DOCUMENT TEXT.
========

The undoubted star of the show from beginning to end was Petracca. I was worried he'd overplayed his hand with that ripping practice match against the Crows but this is two games now where the opposition knew what they were in for and still struggled to stop him. I'm desperate for it to continue because at the moment he's in top shelf, superstar form. His ability to be where the ball is, to power through traffic and to contribute to scores is game-winning stuff. Spoiler alert for the votes, but he Gawn and Oliver were so far in front of the rest of their teammates it wasn't funny. Handy trio to have if you can get the other 19 going.

After only getting a reprieve because of Pickett's cabin fever (and you hope some of the players busted for breaching lockdown rules were shagging), I thought Neal-Bullen was very good early. He set up Forward Fritsch's first and was in everything in attack. He's got the attributes to be a regular, and while I don't think a nine possession, two goal game will be the making of him it buys him another go.

As our score kept ticking skywards while Carlton's stayed on the tremendously satisfying 0.0, I had the classic Melbourne Supporter Depression Syndrome conflict between enjoying it for what it was and being terrified about throwing the game away from an unlosable position. I loved being five goals to quite literally nil up and wouldn't have given that away for anything, but it's cruel when you're almost certain that we won't play another quarter as good for the rest of the game.

It's hard to top keeping a side scoreless (first time we've done it in the opening quarter since 1994) but I was comfortable about them scoring eventually, as long as we scored more. Even running level for the rest of the game would have been a disappointment after that start (a lot like Gold Coast 2012 game where we were 40 up at quarter time and only won by 42. Also featuring a young H. Bennell running riot for the Suns), so you can imagine how well I took nearly losing.

The surprisingly mega lead even caused me physical pain, I've had a sore neck under control for the last week but the pressure of having to hold this rapidly extending lead must have caused the muscles to tense up because by the first change it felt like somebody had whacked me about the shoulders with a cricket bat. Oddly as the game slipped away so did the pain, replaced by language that turned the air blue. I am willing to wear wires during a game so that science may understand what sports do to me.

At this point I was cursing 16 minute quarters for robbing us of four more minutes of domination (at the end of the game when we were saved by the sawn-off clock it was thumbs up Gil, well rule changed), but the thumping took a short break at the end of the quarter. Part of that was when the game stopped for a Carlton player to be stretchered off, and if there's a scenario more likely to end badly for us than the opposition going one down on the bench I'm yet to discover it.

You got a hint of what was to come at the start of the second quarter, they finally put up scores but only via two attacks that should have ended in goals. The second one provoked a response that should have squashed their spirit flat. After nearly 10 minutes of finally getting a kick, with Marc Internet starting to break even with Gawn, we stormed from one end to the other, where Adam Tomlinson did what I assume is the best thing in his career, putting this dainty lob to the advantage of Hunt...
... for the owl fanatic's third goal in a row. Instead of giving the people what they wanted by a making an NBA Jam "He's on fire!" reference, Dwayne Russell suggested Carlton "need a safe word." Not often you get a BDSM reference on Fox Footy. I would argue a safe word only works when you're brutalised consensually, but I defer to his experience in the field.

========

MATERIAL PROVIDED.
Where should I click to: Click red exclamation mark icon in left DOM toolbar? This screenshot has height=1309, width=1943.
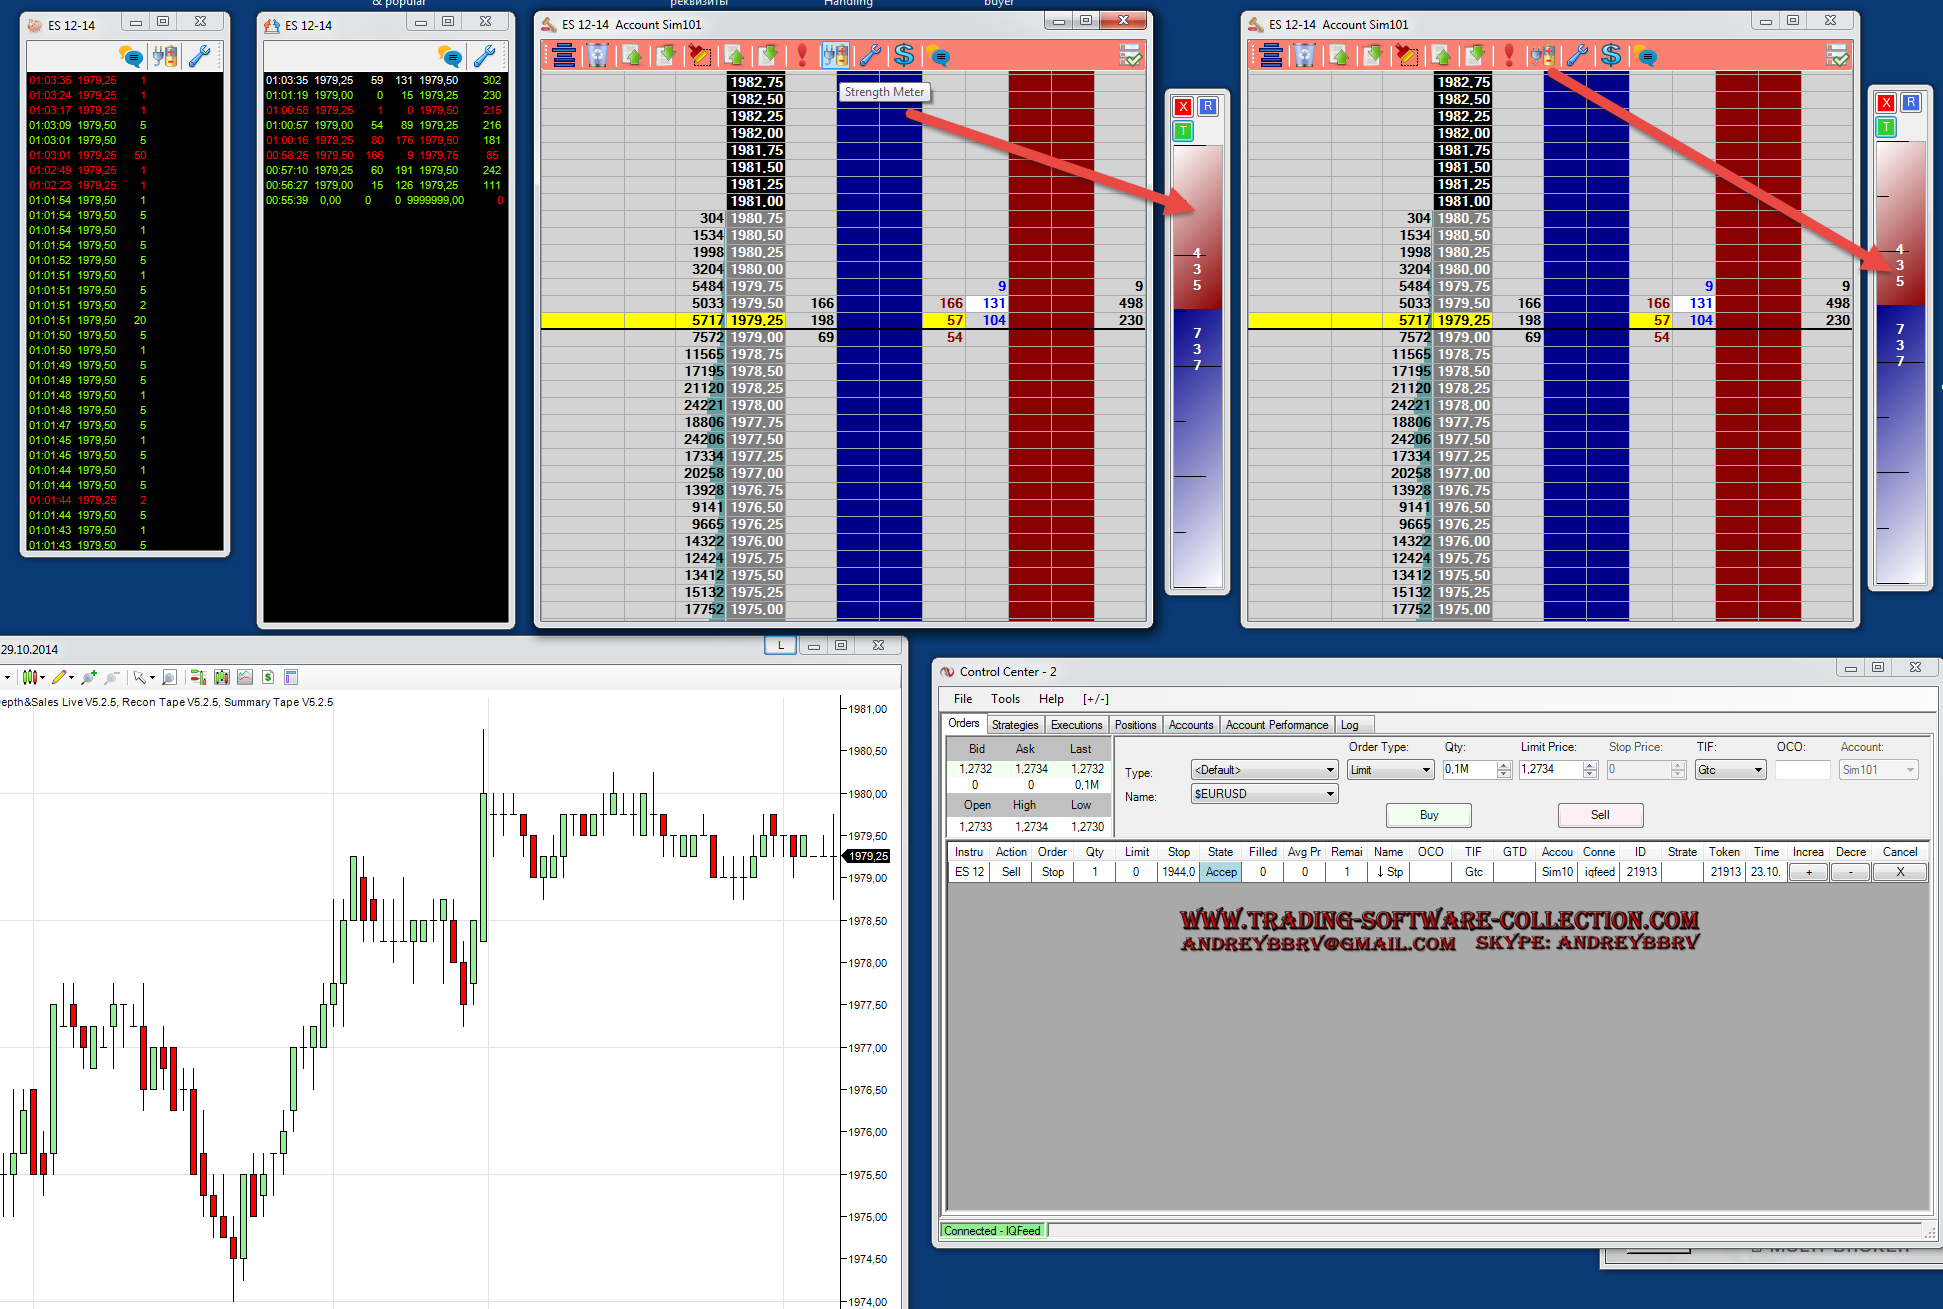click(801, 56)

========

PROBLEMS TO SOLVE.
1. List every player named in the opening paragraph of the match report.
2. Reproduce the match report verbatim, everything from "After only getting" down to "of the game.".

THE ANSWERS.
1. Petracca, Gawn, Oliver

2.
After only getting a reprieve because of Pickett's cabin fever (and you hope some of the players busted for breaching lockdown rules were shagging), I thought Neal-Bullen was very good early. He set up Forward Fritsch's first and was in everything in attack. He's got the attributes to be a regular, and while I don't think a nine possession, two goal game will be the making of him it buys him another go.

As our score kept ticking skywards while Carlton's stayed on the tremendously satisfying 0.0, I had the classic Melbourne Supporter Depression Syndrome conflict between enjoying it for what it was and being terrified about throwing the game away from an unlosable position. I loved being five goals to quite literally nil up and wouldn't have given that away for anything, but it's cruel when you're almost certain that we won't play another quarter as good for the rest of the game.